Oruçlu olduğunu unutarak yiyip içen kişi, yaşlı, hasta, zayıf ve oruç tutmaya güç yetiremeyecek durumdaysa onu gören kişi oruçlu olduğunu hatırlatmamalı, aksi durumda hatırlatmalıdır (Şürünbülâlî, Merâkı’l-felâh, 238).

Kişinin çok sayıda kaza orucu varsa nasıl tutmalıdır?

  • Ramazan orucunu tutmakla yükümlü olduğu hâlde tutmamış veya bir mazeretten dolayı tutamamış kimseler; öncelikle tutmadıkları bu oruçların sayısını belirlerler ve bu oruçlarını, oruç tutmanın yasak olduğu bayram günlerinin dışındaki günlerde kaza ederler.
  • Tutulacak her kaza orucuna, “Üzerimde borç olan ilk orucun kazasına…” diye niyet edilmesi uygun olur. Kazaya kalan oruçların hesaplanması konusunda iki durum söz konusu olabilir:
  • a.
    Kişi mükellef olduğundan beri hiç oruç tutmamış olabilir. Bu durumda ergenlikten itibaren geçen her yıl itibarı ile bir kameri ay hesabı ile —ki, bu yirmi dokuz veya otuz gündür; ihtiyaten otuz gün tercih edilmesi uygundur— oruçlarını tutar.
  • b.
    Kişi mükellef olduktan sonra bazı oruçları kazaya bırakmış olabilir. Bu durumda mümkün mertebe tutulmayan oruçların sayısı hesaplanıp gününe gün kaza edilir.
  • Orucunu mazeretsiz olarak terk eden kimselerin kaza yanında tevbe ve istiğfar etmesi de gerekir.
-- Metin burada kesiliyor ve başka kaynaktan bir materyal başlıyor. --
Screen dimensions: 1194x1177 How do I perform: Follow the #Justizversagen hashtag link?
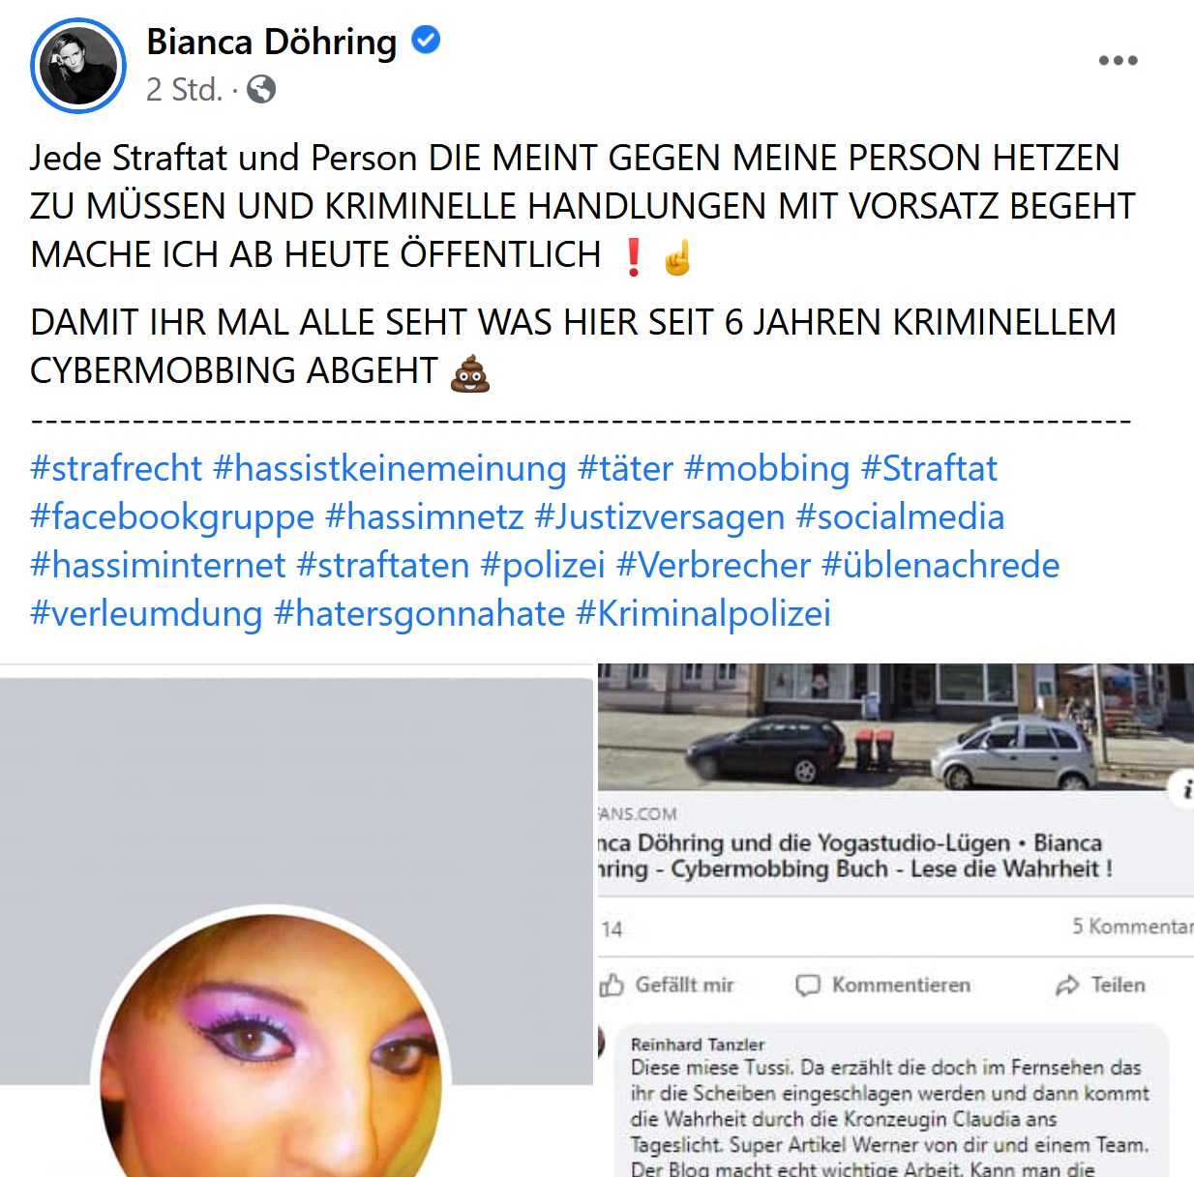point(660,516)
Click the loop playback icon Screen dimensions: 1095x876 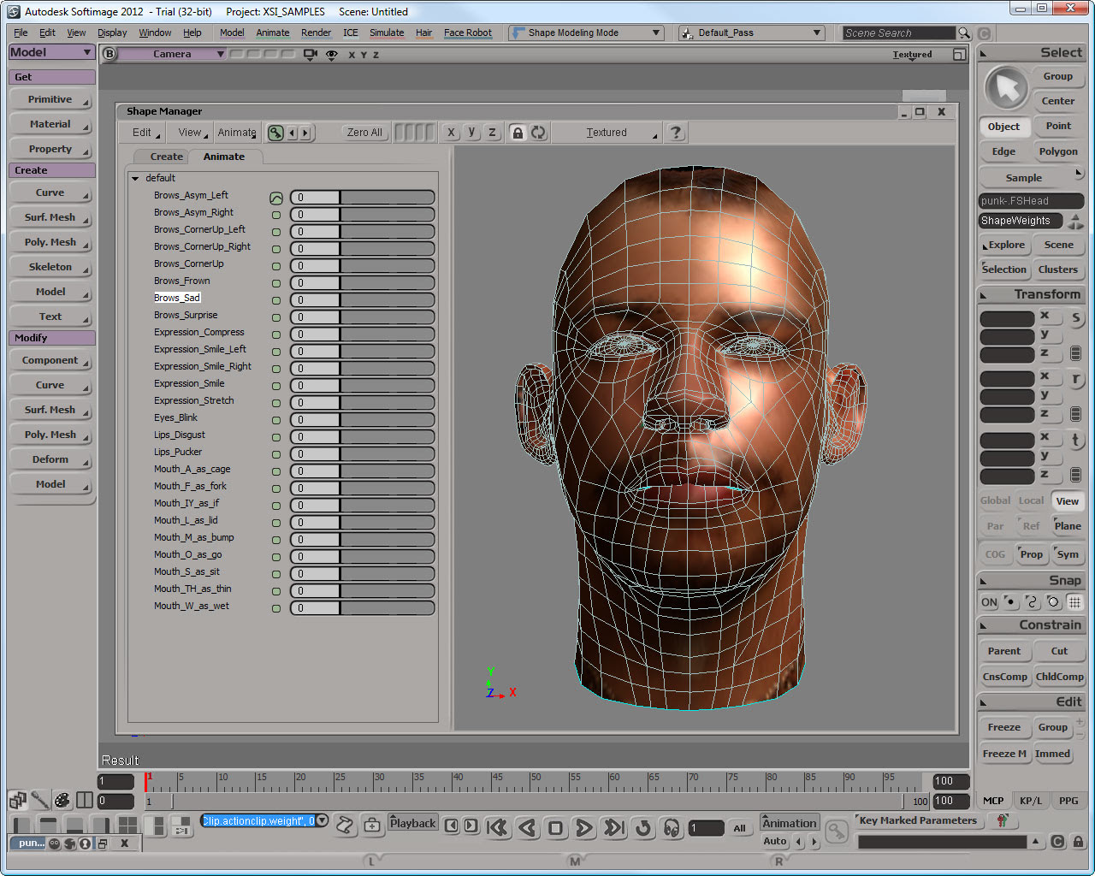coord(643,827)
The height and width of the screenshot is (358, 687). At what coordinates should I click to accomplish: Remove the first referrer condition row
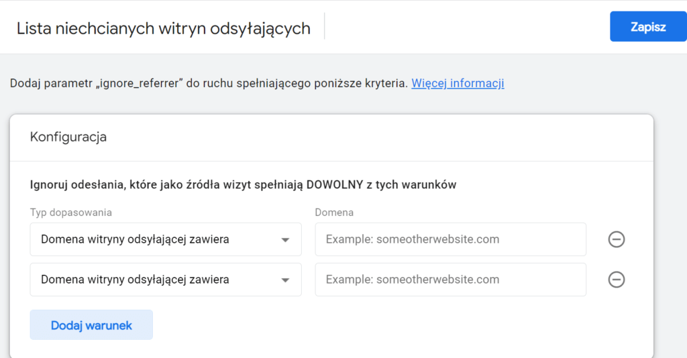[616, 239]
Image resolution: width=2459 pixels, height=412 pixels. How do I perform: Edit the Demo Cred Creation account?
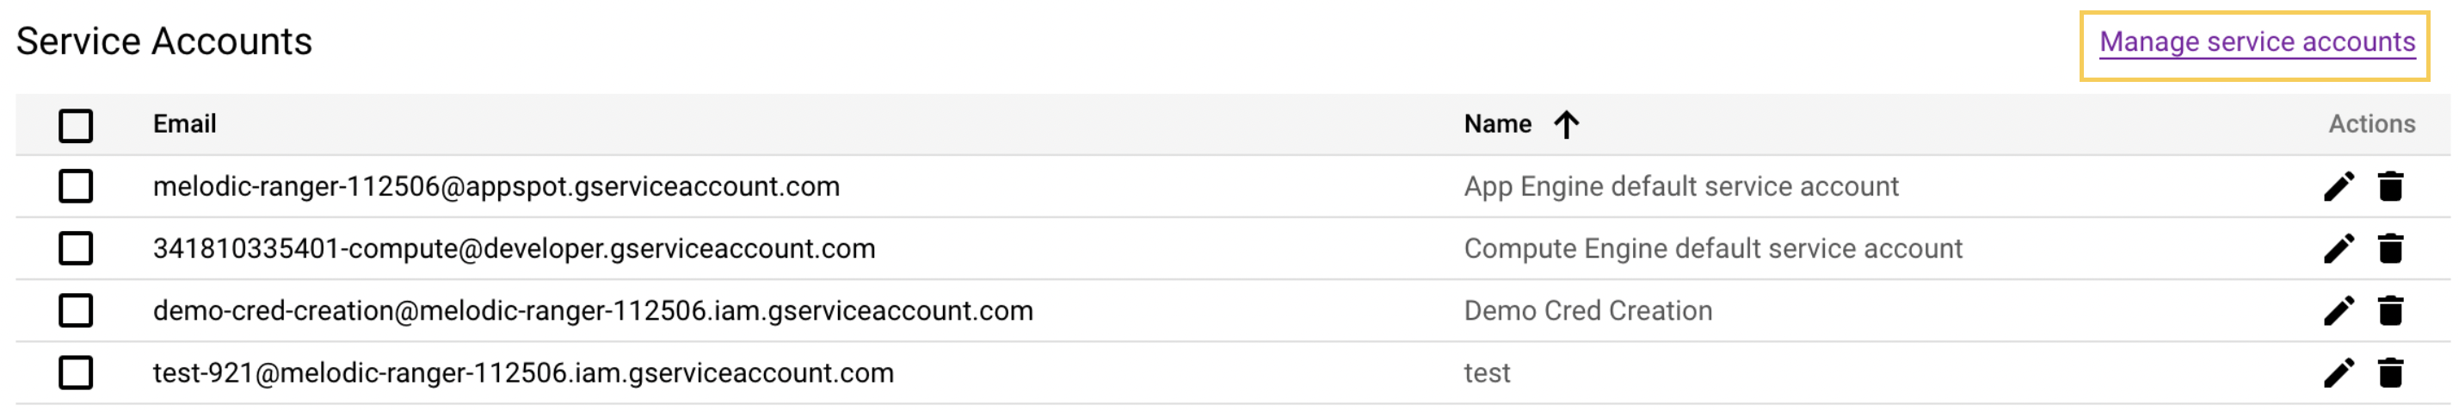click(2339, 311)
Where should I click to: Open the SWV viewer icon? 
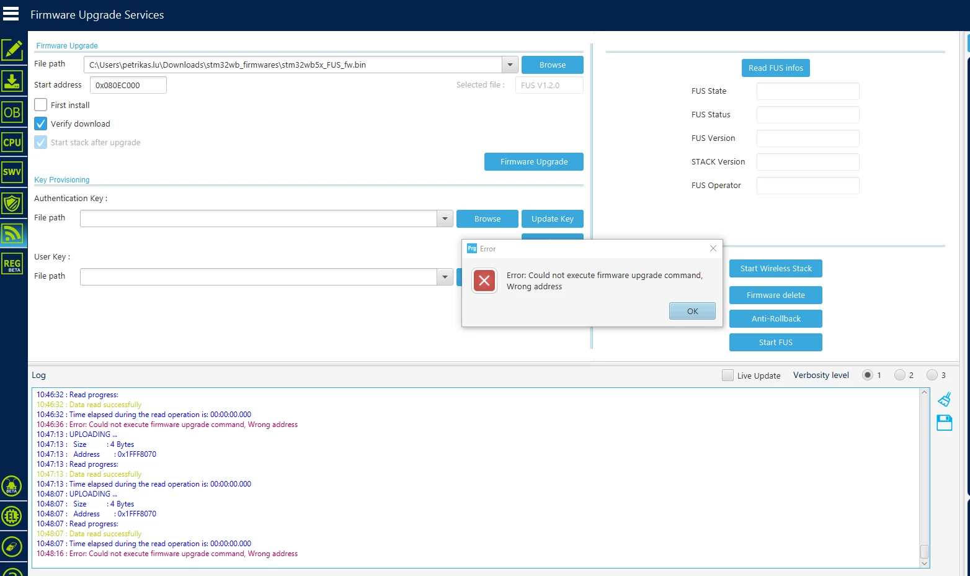[x=12, y=172]
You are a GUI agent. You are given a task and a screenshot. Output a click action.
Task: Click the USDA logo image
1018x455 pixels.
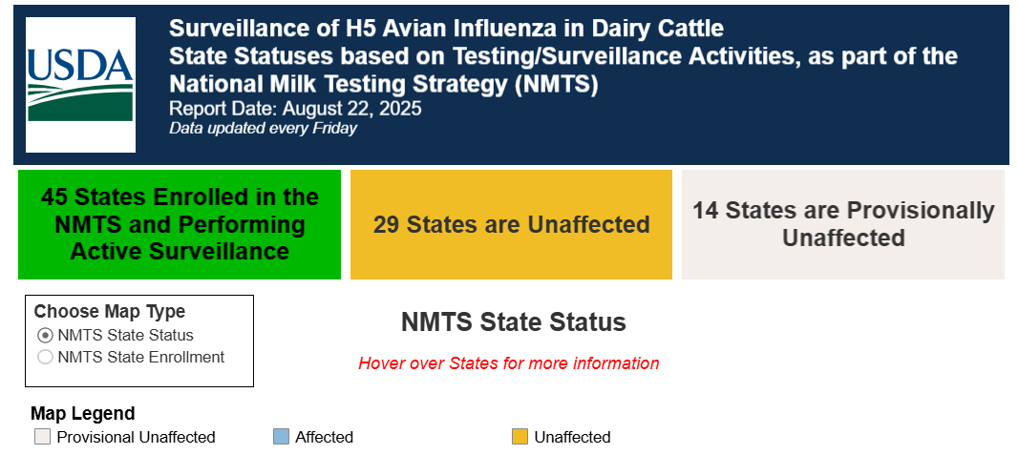(x=80, y=85)
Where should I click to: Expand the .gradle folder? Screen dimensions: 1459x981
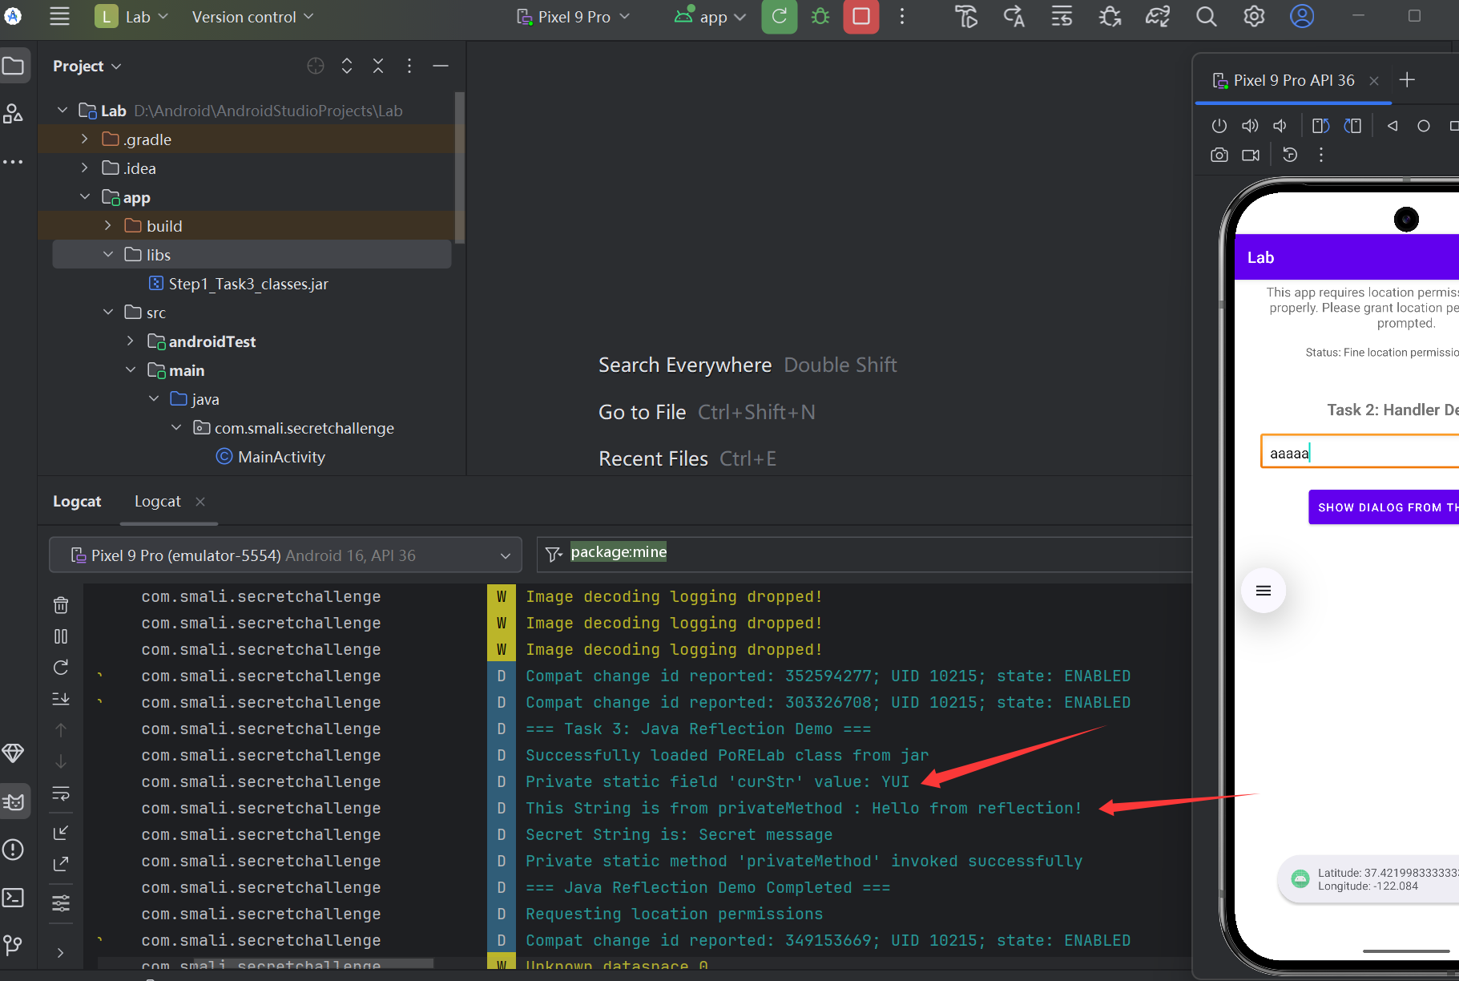85,139
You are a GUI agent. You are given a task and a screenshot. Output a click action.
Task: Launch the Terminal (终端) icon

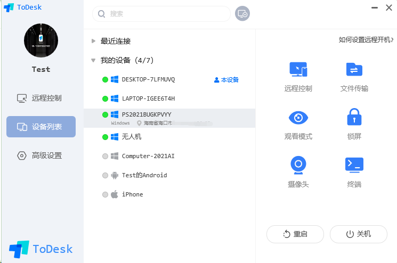[x=354, y=165]
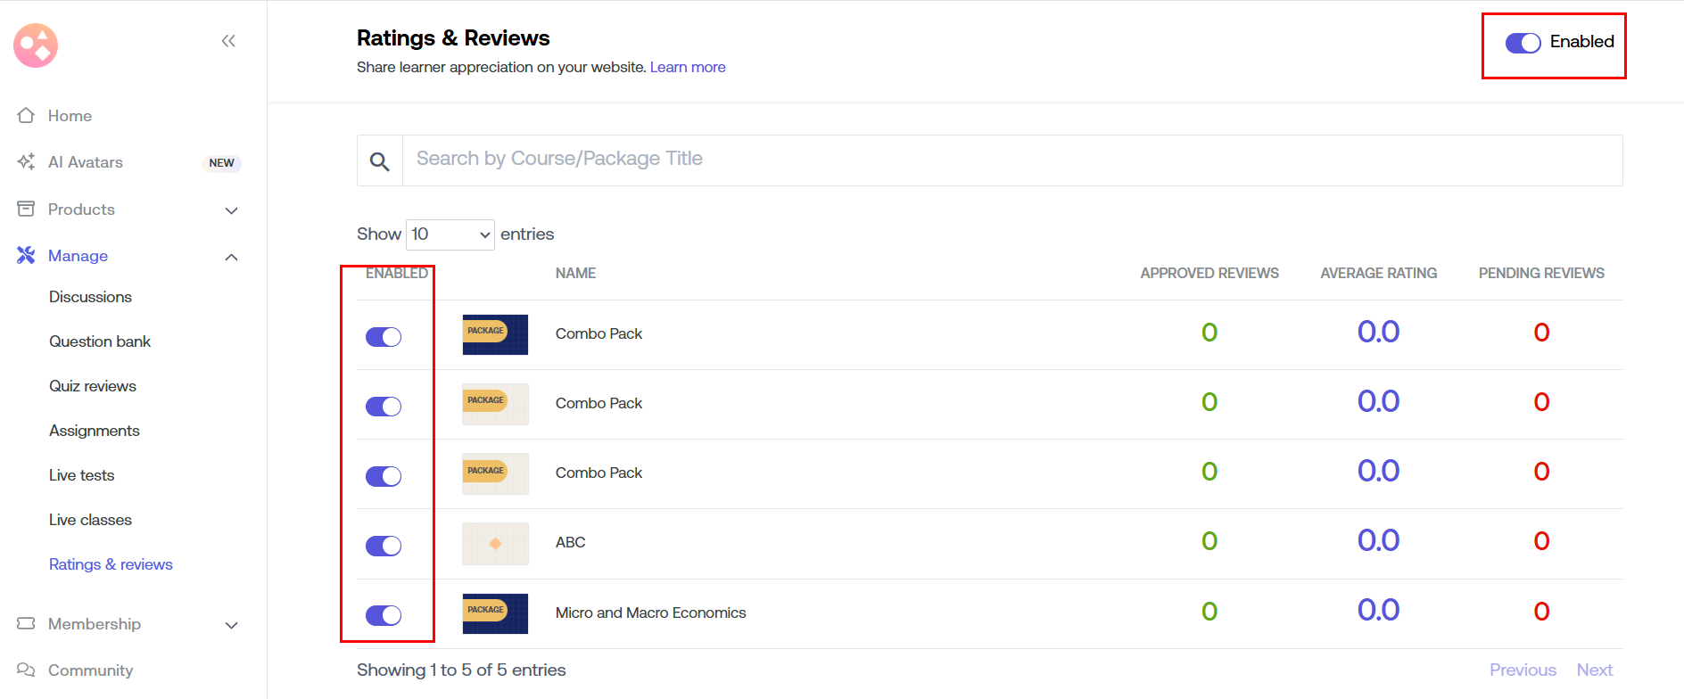The width and height of the screenshot is (1684, 699).
Task: Click the Community chat bubbles icon
Action: pos(26,670)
Oruç tutmamayı mubah kılan mazeretler nelerdir?

  • İslam dini, ilke olarak kişileri güçleri nispetinde sorumlu tutmuş, güçlerini aşan veya sıkıntıya yol açan durumlarda kolaylaştırıcı hükümler getirmiştir. Bu genel ilke uyarınca farz olan Ramazan orucu ibadetini belli şartlara bağlı olarak erteleme konusunda bazı ruhsatlar getirilmiştir. Kur’an-ı Kerim’de şöyle buyrulmuştur:
  • “Ey inananlar! Oruç sizden öncekilere farz kılındığı gibi, Allah’a karşı gelmekten sakınasınız diye, size de sayılı günlerde farz kılındı. İçinizden hasta olan veya yolculukta bulunan, tutamadığı günler sayısınca diğer günlerde tutar. Oruca dayanamayanlar, bir düşkünü doyuracak kadar fidye verir. Kim gönülden iyilik yaparsa, o iyilik kendisinedir. Eğer bilirseniz, oruç tutmanız sizin için daha iyidir.” (Bakara, 2/183-184)
  • İslam âlimleri bu ayet-i kerime ve ilgili hadislere dayanarak Ramazan orucunu tutmamayı mubah kılan mazeretleri şöylece sıralamışlardır:
  • a)
    Yolculuk: Ramazan’da sefer mesafesi (en az doksan km.) bir yere gitmek için yola çıkacak olan kimse, geceden oruca niyet etmeyebilir. Fakat niyet ettikten sonra gündüzün yolculuğa çıksa bu yolculuk esnasında meşru başka bir mazereti bulunmazsa orucunu bozmamalıdır. Başlanan bir ibadetin mazeret yoksa tamamlanması gerekir. Sefer bir mazeret olduğu için, eğer orucunu seferîliği başladıktan sonra bozarsa kendisine keffâret gerekmez, sadece kaza gerekir (İbn Âbidîn, Reddü’l-muhtâr, III, 402-405).
  • b)
    Hastalık: Oruç tuttuğu zaman, hastalığının artmasından veya uzamasından endişe edilen kimse ile hastalığı sebebiyle oruç tutmakta zorlanan kişiler için, iyileştikten sonra kaza etmek üzere Ramazan ayında oruç tutmamalarına ruhsat tanınmıştır. Oruç tutması hâlinde hasta olacağı doktor tarafından bildirilen kimse de hasta hükmündedir.
  • c)
    Yaşlılık: Oruç tutamayacak kadar yaşlı olan kimseler, oruç tutmayıp yerine fidye verebilirler. Bakara sûresinin 184. âyetinde, bu şekilde olup da oruca güç yetiremeyenlerin, oruç tutmayıp fidye vermeleri gerektiği hükme bağlanmıştır. İyileşme umudu olmayan hastalar da aynı hükme tabidir.
  • d)
    İleri derecede açlık, susuzluk: Açlık veya susuzluk sebebi ile beden ve ruh sağlığının ciddi derecede zarar görmesi söz konusu olan kimse orucunu bozabilir. Sağlık şartları düzelmesi hâlinde bozulan oruç Ramazan’dan sonra kaza edilir.
  • Böyle bir kimsenin orucuna devam etmesi ölümüne sebep olacak nitelikte ise, orucunu açmaması yani oruca devam etmesi haram olur.
  • e)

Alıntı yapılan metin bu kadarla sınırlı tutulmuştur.